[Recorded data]
◆ ◆ ◆ ◆ ◆ ◆ ◆
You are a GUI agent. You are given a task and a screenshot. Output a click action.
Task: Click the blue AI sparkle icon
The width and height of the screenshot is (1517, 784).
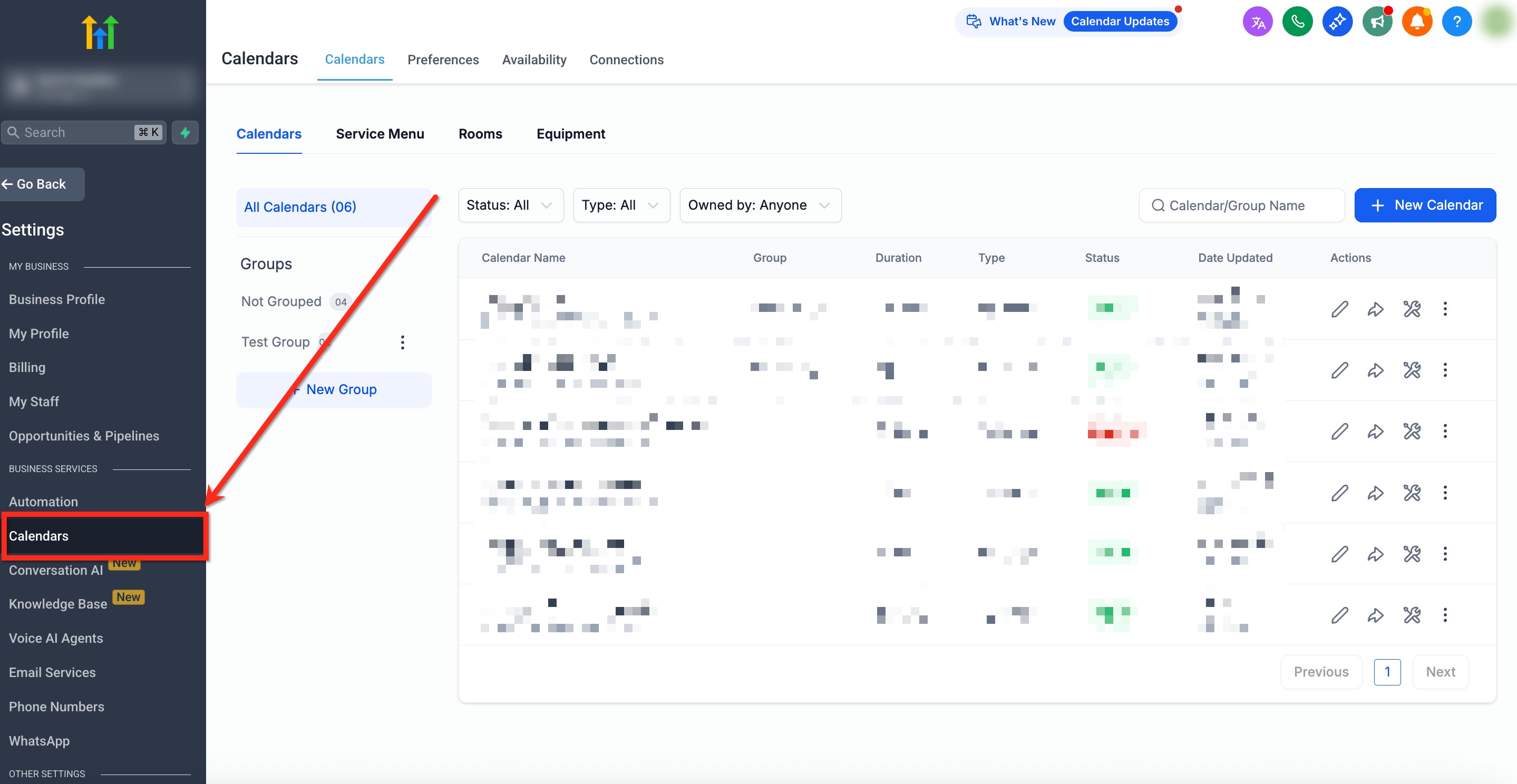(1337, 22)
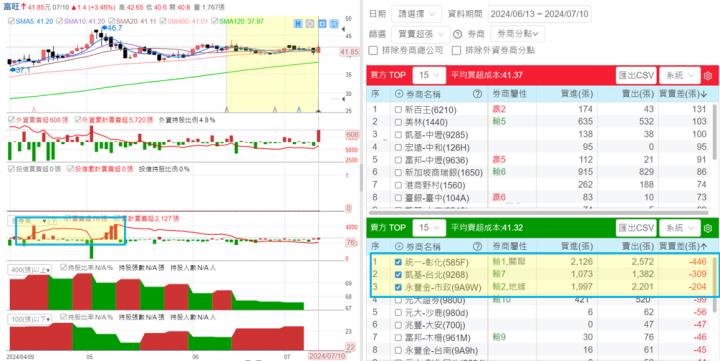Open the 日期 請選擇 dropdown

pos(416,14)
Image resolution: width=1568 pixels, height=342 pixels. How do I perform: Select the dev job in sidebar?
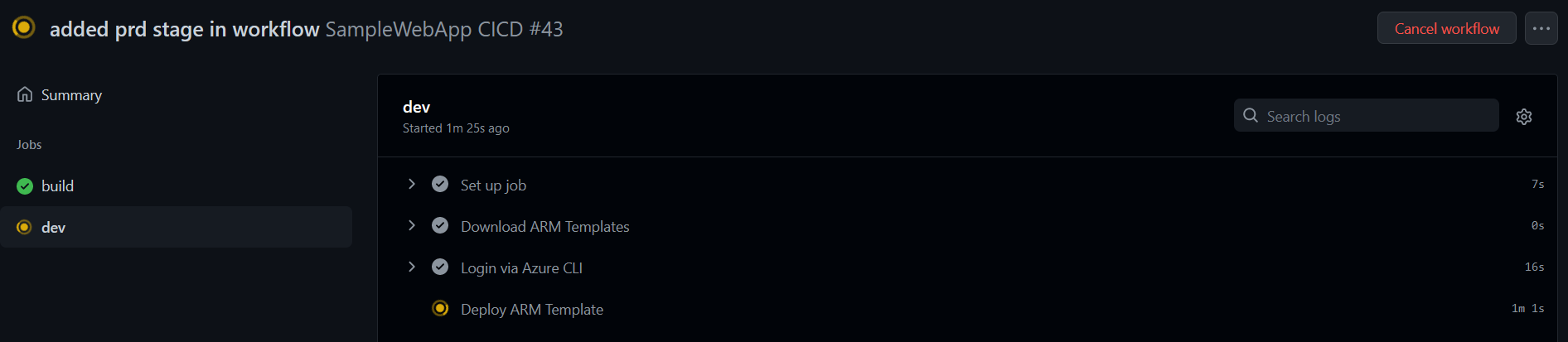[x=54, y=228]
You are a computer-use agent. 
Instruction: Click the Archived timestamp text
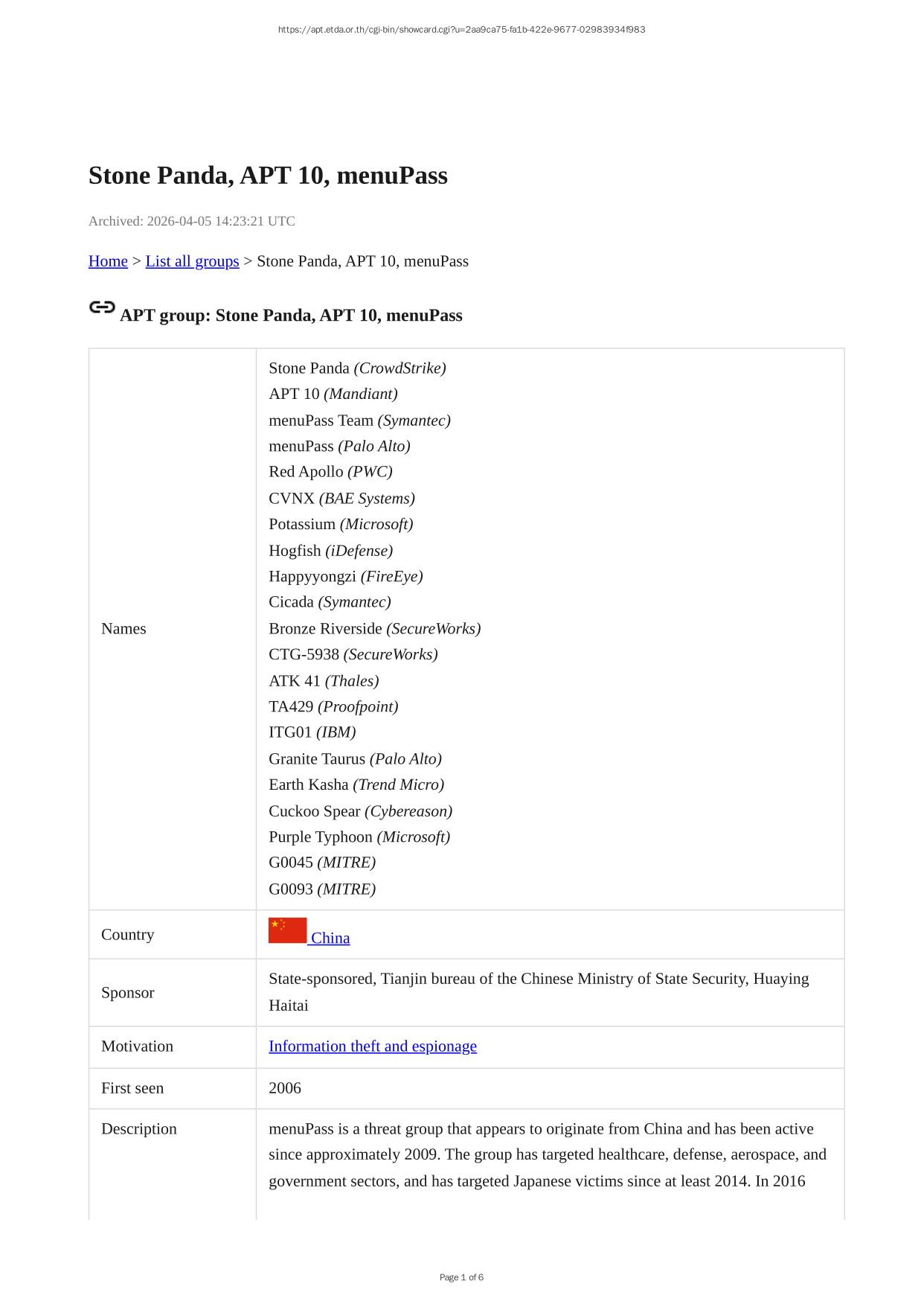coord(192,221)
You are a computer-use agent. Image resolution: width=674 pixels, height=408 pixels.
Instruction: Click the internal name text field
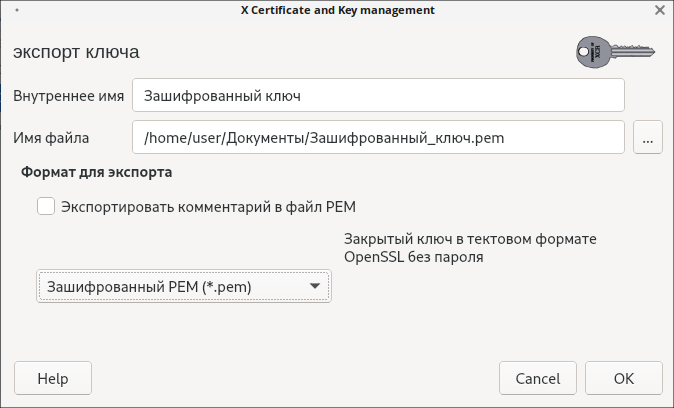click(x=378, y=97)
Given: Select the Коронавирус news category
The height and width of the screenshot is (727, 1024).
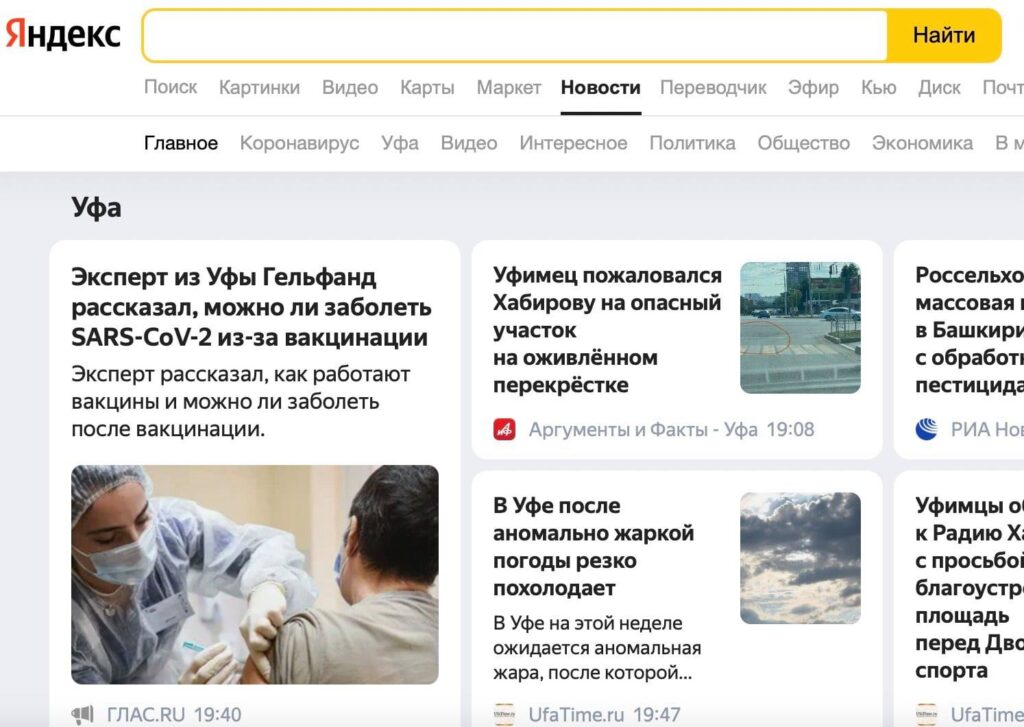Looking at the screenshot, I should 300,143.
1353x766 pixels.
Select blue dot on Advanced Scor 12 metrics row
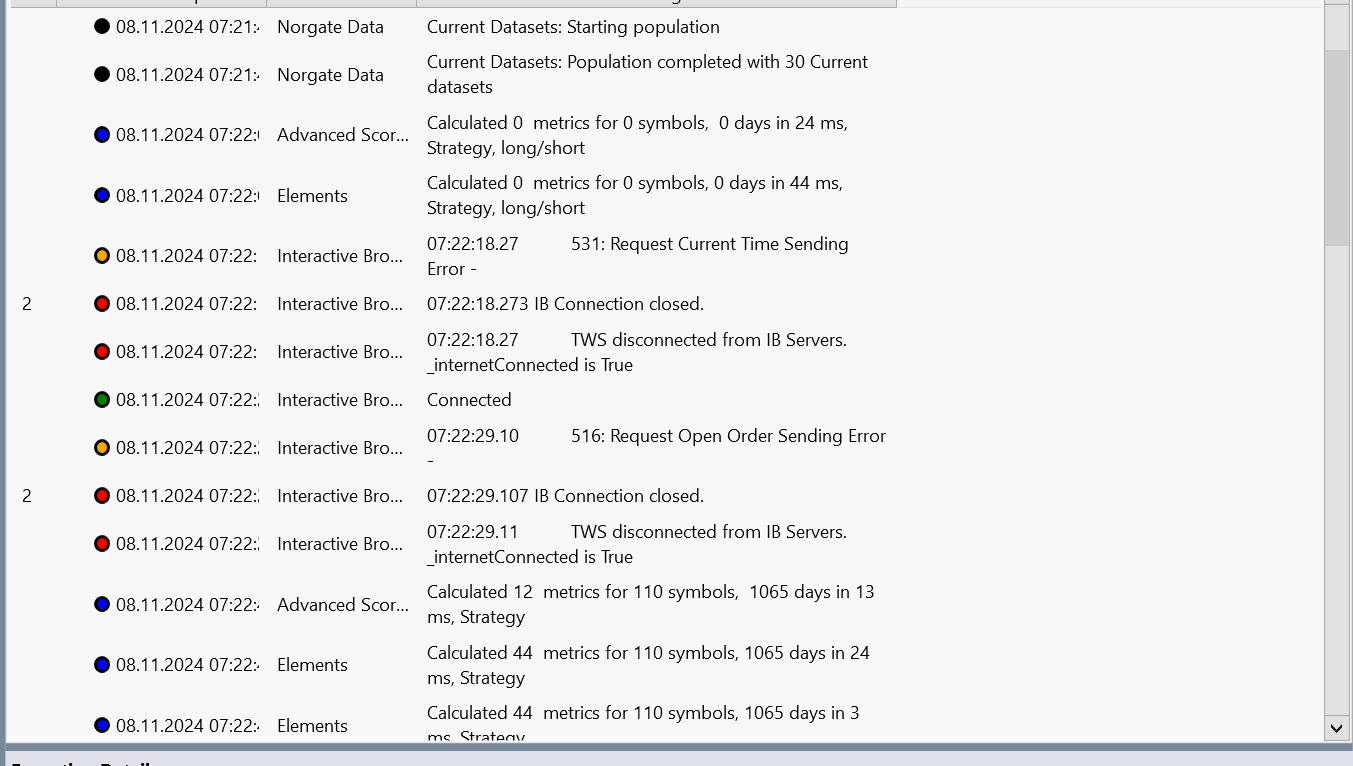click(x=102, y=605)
◆ ◆ ◆ ◆ ◆ ◆ ◆
[What you should do]
Count the lines in the records above that contain the string "blue", treating case as significant. Reply with the number alone.

[Written response]
2